§ Input for this task
+ + + + + + +

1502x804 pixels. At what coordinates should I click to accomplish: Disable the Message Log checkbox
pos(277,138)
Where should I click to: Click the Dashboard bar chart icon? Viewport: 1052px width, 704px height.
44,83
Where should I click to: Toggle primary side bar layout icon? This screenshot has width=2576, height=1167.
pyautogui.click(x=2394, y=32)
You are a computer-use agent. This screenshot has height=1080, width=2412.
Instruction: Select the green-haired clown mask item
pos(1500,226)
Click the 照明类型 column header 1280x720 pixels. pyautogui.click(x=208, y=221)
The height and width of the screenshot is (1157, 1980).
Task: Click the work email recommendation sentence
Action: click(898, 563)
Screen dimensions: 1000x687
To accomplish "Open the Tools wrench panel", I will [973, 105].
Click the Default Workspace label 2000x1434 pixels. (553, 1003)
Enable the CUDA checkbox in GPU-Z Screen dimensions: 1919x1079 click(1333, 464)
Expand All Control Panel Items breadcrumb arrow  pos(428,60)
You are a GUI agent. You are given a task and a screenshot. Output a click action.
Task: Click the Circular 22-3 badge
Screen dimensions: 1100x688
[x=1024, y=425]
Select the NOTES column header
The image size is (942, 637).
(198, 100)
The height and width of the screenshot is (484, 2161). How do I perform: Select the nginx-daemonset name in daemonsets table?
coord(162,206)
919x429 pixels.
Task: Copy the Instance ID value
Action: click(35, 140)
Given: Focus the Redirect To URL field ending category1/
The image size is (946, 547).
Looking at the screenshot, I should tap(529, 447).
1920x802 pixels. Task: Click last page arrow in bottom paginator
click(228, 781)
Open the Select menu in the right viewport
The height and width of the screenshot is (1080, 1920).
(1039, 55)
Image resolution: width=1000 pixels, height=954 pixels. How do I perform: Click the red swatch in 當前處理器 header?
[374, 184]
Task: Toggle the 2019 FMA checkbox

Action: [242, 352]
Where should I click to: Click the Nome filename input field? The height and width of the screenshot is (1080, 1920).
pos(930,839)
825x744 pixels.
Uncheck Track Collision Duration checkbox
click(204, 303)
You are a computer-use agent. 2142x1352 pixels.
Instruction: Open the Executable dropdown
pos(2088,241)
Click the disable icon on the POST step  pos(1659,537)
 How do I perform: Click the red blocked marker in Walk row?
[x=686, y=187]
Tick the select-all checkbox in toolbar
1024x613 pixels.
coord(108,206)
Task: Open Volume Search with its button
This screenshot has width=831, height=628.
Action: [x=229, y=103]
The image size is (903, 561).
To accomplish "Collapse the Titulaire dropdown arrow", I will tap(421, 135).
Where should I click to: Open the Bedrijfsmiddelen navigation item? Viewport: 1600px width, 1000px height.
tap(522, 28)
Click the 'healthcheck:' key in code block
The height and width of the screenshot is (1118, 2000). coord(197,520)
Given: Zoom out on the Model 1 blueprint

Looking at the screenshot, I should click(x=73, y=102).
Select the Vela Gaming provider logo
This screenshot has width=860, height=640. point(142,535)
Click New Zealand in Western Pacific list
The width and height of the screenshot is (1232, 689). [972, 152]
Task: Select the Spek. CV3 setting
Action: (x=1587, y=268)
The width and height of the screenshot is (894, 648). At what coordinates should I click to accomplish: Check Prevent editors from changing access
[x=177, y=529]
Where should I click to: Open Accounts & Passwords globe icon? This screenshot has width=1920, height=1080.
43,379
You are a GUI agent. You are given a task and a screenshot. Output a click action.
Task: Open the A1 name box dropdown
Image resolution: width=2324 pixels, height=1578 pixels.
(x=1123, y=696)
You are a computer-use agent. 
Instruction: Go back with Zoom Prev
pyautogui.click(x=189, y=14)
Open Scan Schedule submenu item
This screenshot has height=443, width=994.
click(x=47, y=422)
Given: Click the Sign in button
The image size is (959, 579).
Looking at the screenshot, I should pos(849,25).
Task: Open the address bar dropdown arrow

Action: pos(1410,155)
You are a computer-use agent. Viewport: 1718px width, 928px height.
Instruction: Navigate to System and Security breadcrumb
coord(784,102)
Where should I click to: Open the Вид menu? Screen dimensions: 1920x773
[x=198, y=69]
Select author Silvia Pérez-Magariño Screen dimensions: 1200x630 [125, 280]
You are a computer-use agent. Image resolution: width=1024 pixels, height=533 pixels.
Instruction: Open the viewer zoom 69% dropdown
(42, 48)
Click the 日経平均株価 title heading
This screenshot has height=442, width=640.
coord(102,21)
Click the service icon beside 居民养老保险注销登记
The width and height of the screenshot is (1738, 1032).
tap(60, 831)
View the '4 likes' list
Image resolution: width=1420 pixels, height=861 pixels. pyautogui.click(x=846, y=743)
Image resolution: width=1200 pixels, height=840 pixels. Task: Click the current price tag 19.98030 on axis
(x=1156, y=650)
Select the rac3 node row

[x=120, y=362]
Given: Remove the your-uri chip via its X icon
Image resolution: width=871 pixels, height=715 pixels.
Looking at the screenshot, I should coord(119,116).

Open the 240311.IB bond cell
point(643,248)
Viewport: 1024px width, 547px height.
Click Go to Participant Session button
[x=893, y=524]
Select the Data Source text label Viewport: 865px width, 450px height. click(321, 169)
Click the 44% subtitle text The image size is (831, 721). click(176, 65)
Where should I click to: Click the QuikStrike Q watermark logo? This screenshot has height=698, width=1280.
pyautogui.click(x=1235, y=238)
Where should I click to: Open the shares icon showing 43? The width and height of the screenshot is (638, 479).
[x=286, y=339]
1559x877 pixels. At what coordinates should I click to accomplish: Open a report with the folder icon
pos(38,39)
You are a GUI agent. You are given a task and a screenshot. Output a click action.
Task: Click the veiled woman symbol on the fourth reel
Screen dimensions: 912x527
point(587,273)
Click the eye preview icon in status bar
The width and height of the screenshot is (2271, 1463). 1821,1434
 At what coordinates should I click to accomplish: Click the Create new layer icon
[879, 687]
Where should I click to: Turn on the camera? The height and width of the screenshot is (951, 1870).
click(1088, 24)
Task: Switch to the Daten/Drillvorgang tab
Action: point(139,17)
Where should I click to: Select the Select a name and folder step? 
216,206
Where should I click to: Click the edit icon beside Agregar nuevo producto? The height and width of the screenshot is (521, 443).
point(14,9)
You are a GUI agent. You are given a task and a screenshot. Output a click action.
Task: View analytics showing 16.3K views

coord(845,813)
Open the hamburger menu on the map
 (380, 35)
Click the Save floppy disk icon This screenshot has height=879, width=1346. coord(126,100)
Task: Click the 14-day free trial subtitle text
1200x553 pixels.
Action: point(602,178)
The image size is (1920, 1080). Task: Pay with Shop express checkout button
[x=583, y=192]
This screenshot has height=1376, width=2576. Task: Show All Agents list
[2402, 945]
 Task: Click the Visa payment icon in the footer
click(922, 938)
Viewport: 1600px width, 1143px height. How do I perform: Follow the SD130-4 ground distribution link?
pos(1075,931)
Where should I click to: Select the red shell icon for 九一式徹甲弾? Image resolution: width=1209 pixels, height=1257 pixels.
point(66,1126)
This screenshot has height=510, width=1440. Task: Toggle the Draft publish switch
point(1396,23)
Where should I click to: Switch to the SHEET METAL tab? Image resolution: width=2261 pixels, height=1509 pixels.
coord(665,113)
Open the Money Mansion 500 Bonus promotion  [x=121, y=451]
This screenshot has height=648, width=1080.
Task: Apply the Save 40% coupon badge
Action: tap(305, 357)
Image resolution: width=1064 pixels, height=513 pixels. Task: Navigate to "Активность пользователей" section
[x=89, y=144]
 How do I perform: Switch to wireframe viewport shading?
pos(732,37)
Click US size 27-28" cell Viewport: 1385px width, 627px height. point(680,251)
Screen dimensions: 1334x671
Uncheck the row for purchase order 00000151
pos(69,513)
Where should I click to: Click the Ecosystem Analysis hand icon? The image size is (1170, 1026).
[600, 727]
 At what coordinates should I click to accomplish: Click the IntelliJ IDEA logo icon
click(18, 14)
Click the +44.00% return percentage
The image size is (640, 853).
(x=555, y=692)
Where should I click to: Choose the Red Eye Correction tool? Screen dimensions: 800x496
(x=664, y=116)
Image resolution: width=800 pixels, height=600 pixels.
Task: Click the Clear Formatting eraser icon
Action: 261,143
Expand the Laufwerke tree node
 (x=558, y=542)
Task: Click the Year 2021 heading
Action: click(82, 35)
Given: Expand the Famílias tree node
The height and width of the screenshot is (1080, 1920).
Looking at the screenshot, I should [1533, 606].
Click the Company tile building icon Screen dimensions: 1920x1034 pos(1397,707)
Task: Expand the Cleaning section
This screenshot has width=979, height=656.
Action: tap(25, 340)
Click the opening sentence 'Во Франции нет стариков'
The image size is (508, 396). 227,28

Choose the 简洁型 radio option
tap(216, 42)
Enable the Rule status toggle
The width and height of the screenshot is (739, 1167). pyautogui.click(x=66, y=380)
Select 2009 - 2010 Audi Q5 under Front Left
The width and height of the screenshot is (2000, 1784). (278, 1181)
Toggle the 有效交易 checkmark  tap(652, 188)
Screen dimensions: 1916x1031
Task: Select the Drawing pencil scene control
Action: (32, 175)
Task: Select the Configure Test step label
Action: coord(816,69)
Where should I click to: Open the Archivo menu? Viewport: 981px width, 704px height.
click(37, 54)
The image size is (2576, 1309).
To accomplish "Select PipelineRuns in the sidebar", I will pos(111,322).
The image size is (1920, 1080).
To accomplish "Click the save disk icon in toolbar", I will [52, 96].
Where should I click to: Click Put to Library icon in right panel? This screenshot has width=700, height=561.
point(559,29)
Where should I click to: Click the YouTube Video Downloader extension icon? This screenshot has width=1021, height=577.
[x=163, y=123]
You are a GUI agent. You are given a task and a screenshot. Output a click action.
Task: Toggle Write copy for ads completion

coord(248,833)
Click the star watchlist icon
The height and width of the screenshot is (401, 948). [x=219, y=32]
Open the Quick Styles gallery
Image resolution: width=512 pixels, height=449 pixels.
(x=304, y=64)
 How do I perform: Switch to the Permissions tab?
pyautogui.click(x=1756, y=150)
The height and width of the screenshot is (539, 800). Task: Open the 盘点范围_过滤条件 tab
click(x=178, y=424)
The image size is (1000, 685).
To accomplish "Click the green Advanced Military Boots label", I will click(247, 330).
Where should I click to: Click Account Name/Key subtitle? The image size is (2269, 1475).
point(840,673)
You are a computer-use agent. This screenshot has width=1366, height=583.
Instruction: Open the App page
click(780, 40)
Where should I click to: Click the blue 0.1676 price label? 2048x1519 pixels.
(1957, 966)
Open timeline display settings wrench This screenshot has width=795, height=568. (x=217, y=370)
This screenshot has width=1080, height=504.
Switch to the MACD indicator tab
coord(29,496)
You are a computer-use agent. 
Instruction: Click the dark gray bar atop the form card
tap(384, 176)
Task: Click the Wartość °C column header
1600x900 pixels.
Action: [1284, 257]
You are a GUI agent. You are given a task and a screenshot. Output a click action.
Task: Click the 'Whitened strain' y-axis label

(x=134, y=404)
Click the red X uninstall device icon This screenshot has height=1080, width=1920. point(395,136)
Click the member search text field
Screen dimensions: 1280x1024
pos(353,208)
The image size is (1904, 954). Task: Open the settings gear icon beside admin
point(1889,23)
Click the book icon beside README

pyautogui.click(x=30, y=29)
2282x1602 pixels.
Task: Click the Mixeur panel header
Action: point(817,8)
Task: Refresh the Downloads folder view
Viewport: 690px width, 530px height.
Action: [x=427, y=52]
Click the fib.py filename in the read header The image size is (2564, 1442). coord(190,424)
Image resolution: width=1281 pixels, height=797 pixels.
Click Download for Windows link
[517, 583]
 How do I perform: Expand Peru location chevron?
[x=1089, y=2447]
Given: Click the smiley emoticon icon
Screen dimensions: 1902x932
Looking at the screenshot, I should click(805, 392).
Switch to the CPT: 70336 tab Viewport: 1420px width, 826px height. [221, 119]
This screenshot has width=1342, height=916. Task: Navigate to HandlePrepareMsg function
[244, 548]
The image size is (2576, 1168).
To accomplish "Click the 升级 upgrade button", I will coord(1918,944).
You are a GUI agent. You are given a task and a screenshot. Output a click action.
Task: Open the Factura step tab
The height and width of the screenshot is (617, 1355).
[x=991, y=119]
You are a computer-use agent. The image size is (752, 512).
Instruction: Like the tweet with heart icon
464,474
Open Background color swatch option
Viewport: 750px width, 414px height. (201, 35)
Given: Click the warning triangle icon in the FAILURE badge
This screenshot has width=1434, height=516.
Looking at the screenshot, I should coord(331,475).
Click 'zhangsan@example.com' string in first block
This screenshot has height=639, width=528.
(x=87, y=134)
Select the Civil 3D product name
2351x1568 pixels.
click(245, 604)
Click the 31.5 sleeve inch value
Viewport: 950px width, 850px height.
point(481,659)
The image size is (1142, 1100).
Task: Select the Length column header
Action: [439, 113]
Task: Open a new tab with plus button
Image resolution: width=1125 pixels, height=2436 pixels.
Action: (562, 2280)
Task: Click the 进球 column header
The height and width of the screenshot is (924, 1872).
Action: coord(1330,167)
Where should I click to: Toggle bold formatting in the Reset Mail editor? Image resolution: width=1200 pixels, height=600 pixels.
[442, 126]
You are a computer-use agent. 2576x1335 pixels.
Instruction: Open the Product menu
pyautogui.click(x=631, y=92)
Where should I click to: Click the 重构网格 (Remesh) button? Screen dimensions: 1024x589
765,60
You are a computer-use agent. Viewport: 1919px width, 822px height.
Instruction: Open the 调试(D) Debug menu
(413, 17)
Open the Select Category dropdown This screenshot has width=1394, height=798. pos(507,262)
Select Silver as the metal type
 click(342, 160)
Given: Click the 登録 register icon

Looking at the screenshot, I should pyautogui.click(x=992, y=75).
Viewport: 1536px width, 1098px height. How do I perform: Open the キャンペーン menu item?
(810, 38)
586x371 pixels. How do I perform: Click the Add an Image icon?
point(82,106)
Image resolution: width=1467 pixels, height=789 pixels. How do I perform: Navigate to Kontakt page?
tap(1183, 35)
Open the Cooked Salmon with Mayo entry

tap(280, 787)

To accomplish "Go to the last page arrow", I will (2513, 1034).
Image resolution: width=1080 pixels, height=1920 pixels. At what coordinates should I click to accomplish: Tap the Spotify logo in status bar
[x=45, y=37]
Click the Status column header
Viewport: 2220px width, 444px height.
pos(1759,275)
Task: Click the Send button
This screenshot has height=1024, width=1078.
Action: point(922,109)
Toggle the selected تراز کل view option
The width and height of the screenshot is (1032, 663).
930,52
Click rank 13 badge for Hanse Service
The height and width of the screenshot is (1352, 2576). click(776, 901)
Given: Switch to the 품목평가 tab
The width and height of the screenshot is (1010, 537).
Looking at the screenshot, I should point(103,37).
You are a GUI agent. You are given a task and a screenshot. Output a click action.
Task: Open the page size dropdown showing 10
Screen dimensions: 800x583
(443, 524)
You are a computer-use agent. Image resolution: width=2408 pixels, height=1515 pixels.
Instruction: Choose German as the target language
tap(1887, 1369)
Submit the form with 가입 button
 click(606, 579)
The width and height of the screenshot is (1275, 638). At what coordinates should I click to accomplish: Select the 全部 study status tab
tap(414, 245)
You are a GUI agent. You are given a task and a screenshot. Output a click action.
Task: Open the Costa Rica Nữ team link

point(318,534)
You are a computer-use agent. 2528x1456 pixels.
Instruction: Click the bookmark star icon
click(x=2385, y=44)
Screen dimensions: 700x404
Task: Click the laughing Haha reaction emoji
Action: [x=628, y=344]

+ + + + + + +

§ Task requirements
Take the entries from the line with "Where should I click to: Open the Вид" to the line with "coord(102,21)" and write them out again, replacing "dropdown" with "drop-down list" and leaving everything else as is.

§ Task response
Where should I click to: Open the Вид menu? Screen dimensions: 1920x773
[x=198, y=69]
Select author Silvia Pérez-Magariño Screen dimensions: 1200x630 [125, 280]
You are a computer-use agent. Image resolution: width=1024 pixels, height=533 pixels.
Instruction: Open the viewer zoom 69% drop-down list
(42, 48)
Click the 日経平均株価 title heading
This screenshot has height=442, width=640.
coord(102,21)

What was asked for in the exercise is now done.